--- STATED EXERCISE A ---
In the entries, take the lines starting with the line containing "Task: Add the Multi Buttons block" and going on through the line containing "Action: (73, 576)", and put them into a JSON list of strings, one per line, skipping blank lines and leaving out the pictures.

--- SOURCE TEXT ---

------------------------------------

Bernard Tilakaratna, SLOS (1927–2004) was a senior diplomat and bureaucrat of the Sri Lankan government. He was an ambassador to many countries and prior to retirement was the permanent secretary to Ministry of Foreign Affairs.

Early life
He was born on 8 December 1927 in Sri Lanka and schooled at St Thomas' College, Mount Lavinia.  He then enrolled into the University of Ceylon, where he obtained his B.A. Degree.

Diplomatic career
He joined the Ceylon Foreign Service in May 1951. In various capacities, he served in the Sri Lanka Foreign Ministry and missions abroad.

Tilakaratna was in India during the height of the terrorist conflict in Sri Lanka and had to negotiate with the Indian Government on many occasions. In Thimphu, Bhutan, he attended peace talks with the terrorist organisation, Liberation Tamil Tigers Eelam (LTTE)

------------------------------------

--- RAW RECORDS ---

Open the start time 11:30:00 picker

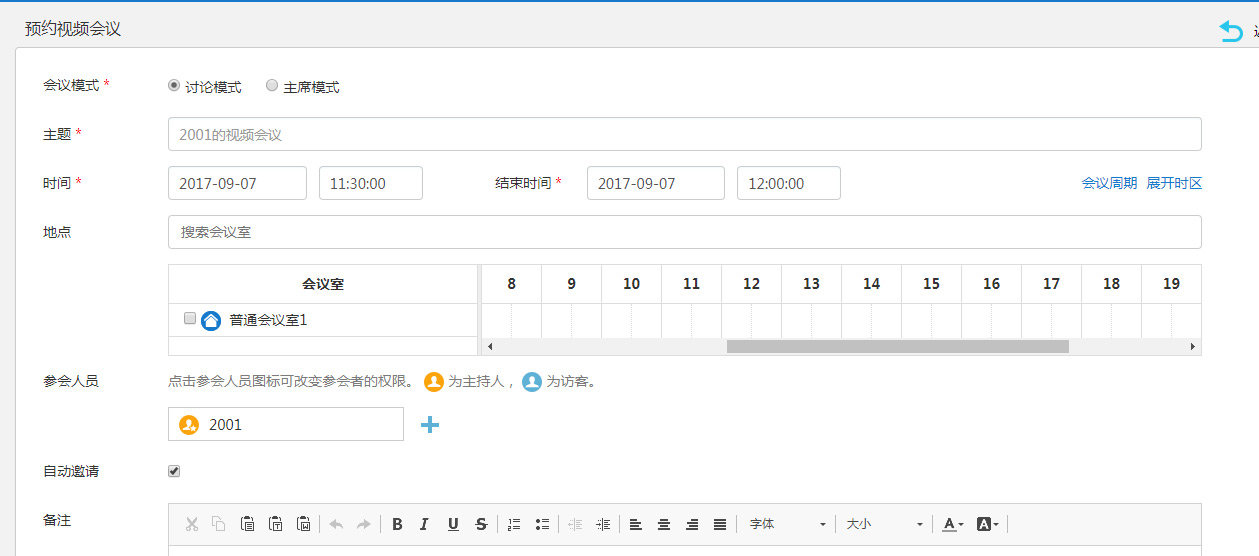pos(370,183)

------------------------------------

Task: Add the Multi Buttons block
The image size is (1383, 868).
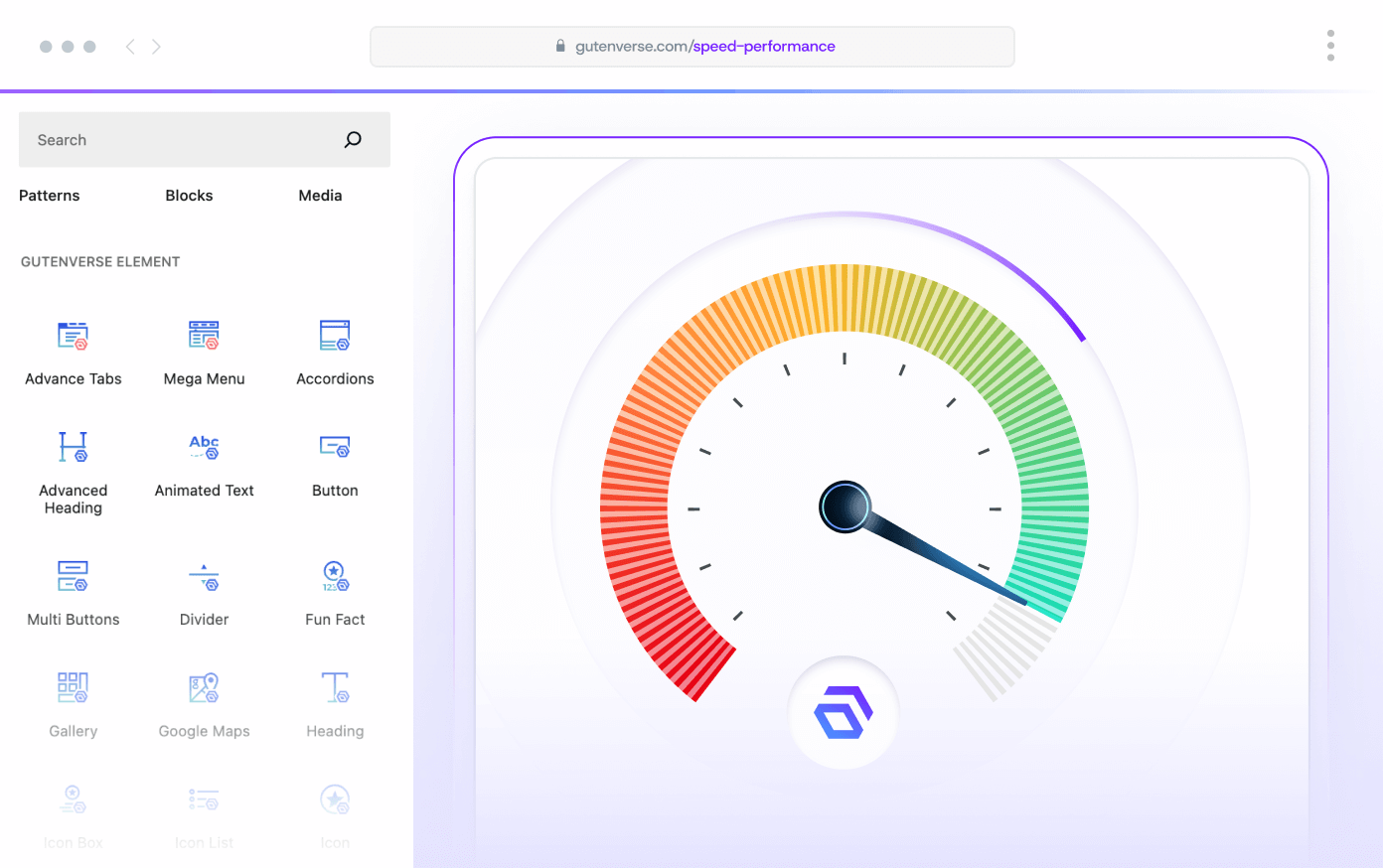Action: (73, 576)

------------------------------------

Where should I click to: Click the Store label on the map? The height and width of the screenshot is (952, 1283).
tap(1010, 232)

------------------------------------

--- STATED EXERCISE B ---
From the text on Bernard Tilakaratna, duplicate the passage starting with "Bernard Tilakaratna, SLOS" and going on through "of Foreign Affairs.".

--- COMPLETE ANSWER A ---
[
  "Task: Add the Multi Buttons block",
  "The image size is (1383, 868).",
  "Action: (73, 576)"
]

--- COMPLETE ANSWER B ---
Bernard Tilakaratna, SLOS (1927–2004) was a senior diplomat and bureaucrat of the Sri Lankan government. He was an ambassador to many countries and prior to retirement was the permanent secretary to Ministry of Foreign Affairs.